Like everybody who posts on Facebook, I am pleased that people “like” what I put up there. My posts fall into three general categories:
- Theological/cultural observations that serve mainly to define who I am and what I believe, for the few people who care about that. Here’s an example from last Thursday, March 12.
Since losing my job as a Bible college prof nearly seven years ago, I have been moving farther and farther away from the evangelical subculture–philosophically, theologically, and associationally. I am learning to see the world, the church, and the faith through a new lens. It has made me more tolerant of differences, more compassionate, more empathetic. I like this new view, and I like the new me that it is bringing about.
Here’s another, from Monday, March 9.
The “abundant life” promised by Jesus has nothing to do with material circumstances. It has everything to do with inner peace, awareness of the presence of God, and the spiritual energy necessary to spend ourselves in loving and serving others. I cannot make sense of Christian faith from any other perspective.
- References to phenomena and/or personalities that have affected or influenced me. Here’s an example from February 28.
Here’s another, from February 26.
- Things that make me happy or proud, and lessons about life that I’m learning from people I love, mainly my former students and my seven-year-old grandson. Here’s an example from yesterday, March 15.
Just saw Gallery Players production of Les Miserables at JCC in Columbus. What a great show! Superb performances by entire cast, especially by my former student, Elisha Beachy, in the role of Marius. (That’s him on the left in the pic on the bottom right, below.) I couldn’t have been prouder of him if he had been my own son. Eddie Redmayne, eat your heart out. Congratulations, Elisha.
My Facebook posts are intended mainly to be informative. I’m not there to argue, and I’m not really trying to convince anybody of anything. I have this blog where I can do that.
A church leader once told me, “You are a difficult person to understand. I’m sure that not many people really ‘get’ you, but for those who are willing to work at it, the effort is worth it.” I’m delighted he feels that way. For my part, I’m not so sure. Nevertheless, I am glad to know that some few people do ‘get’ me.

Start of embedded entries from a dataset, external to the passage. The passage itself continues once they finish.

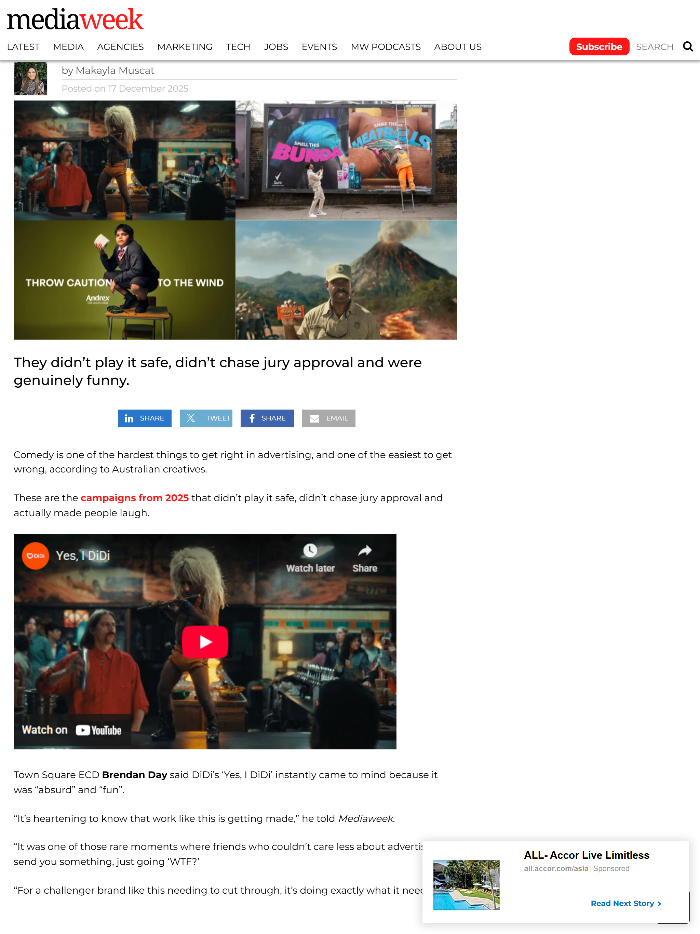The width and height of the screenshot is (700, 934).
Task: Play the Yes, I DiDi YouTube video
Action: point(205,641)
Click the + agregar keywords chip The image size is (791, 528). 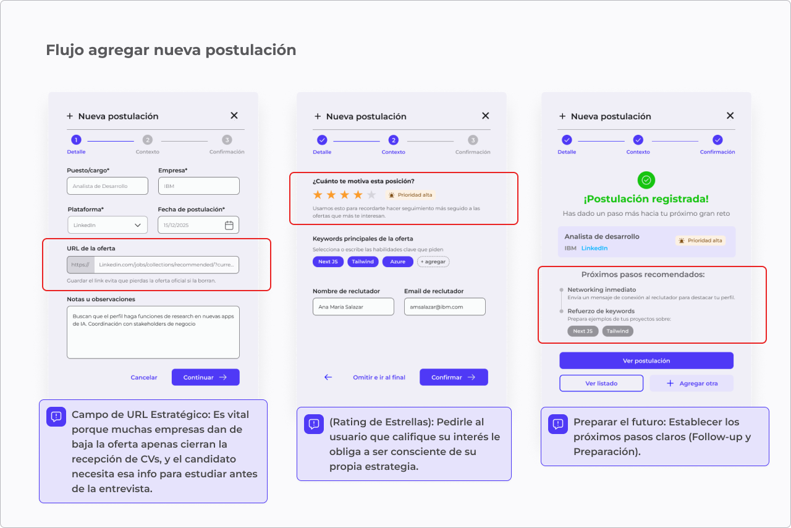tap(433, 262)
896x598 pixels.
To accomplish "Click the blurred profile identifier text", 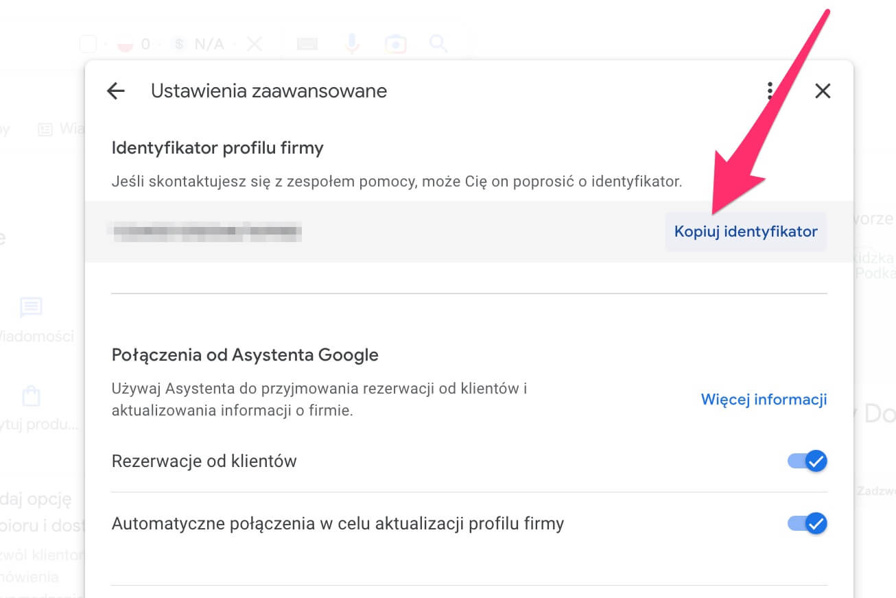I will click(206, 232).
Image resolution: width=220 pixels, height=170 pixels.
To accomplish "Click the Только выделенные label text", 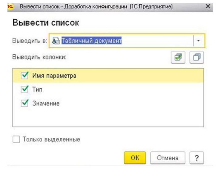I will [51, 140].
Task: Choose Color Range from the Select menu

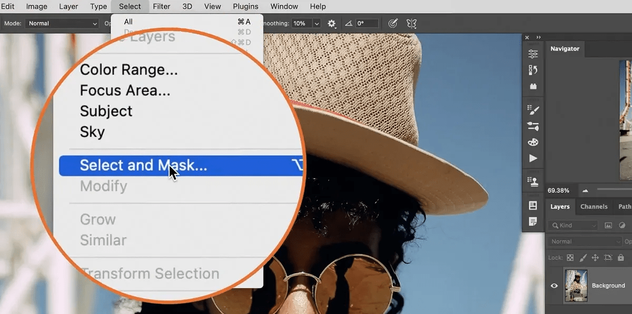Action: tap(129, 70)
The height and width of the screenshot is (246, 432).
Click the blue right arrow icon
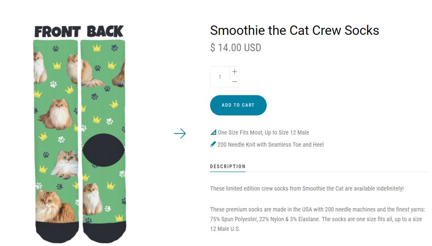pos(180,134)
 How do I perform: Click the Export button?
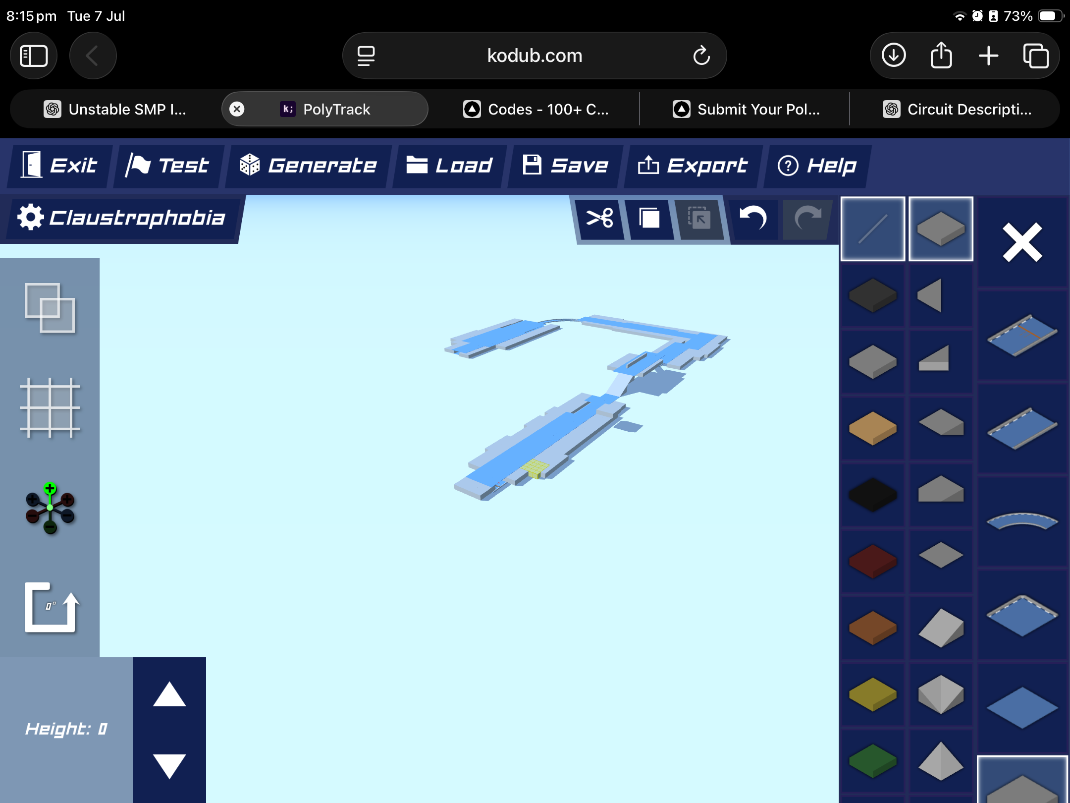pos(693,166)
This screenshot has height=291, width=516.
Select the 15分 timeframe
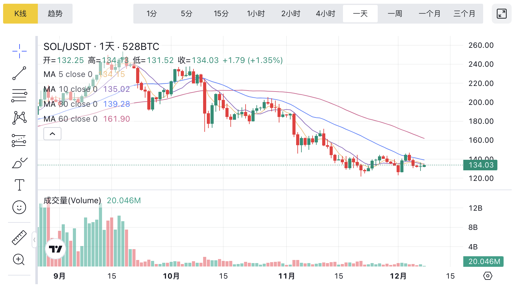pos(221,14)
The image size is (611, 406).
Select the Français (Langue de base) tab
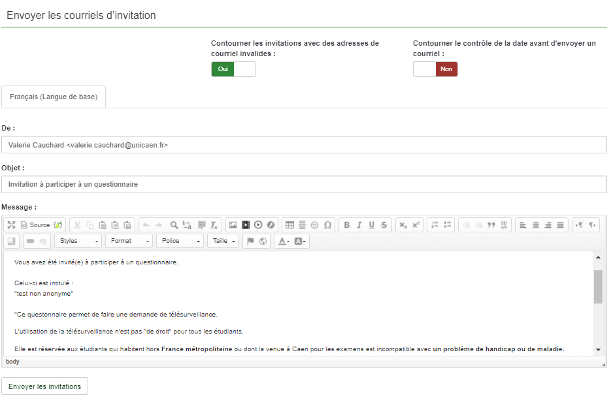click(x=54, y=97)
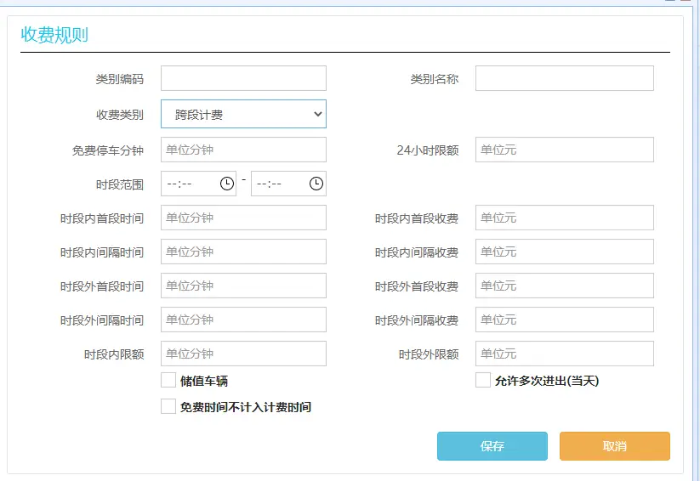This screenshot has height=481, width=700.
Task: Click into the 类别名称 text box
Action: [x=564, y=78]
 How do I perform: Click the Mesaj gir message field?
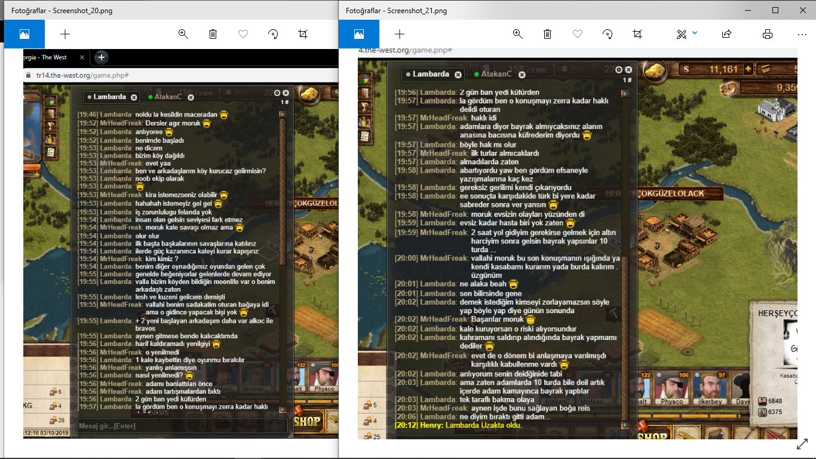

I did an informal, quasi-scientific experiment. I made a Venn diagram–overlapping circles, each containing names of people who have “liked” one or more of my Facebook posts in a particular category over the past few weeks. The names in the portion of the diagram where all three circles overlap are, I suppose, exemplary of people who “get” me. At least that’s what I choose to believe. And to that group, I offer my heartfelt thanks. Even though I am not listing names here, I feel certain you know who you are. But that raises two rhetorical questions.
(a) Do my readers know what I mean when I write that not everybody “gets” me? And (2) is it a sign of mental and emotional health (or is it narcissism) that I feel so happy knowing there are some people who really do “get” me?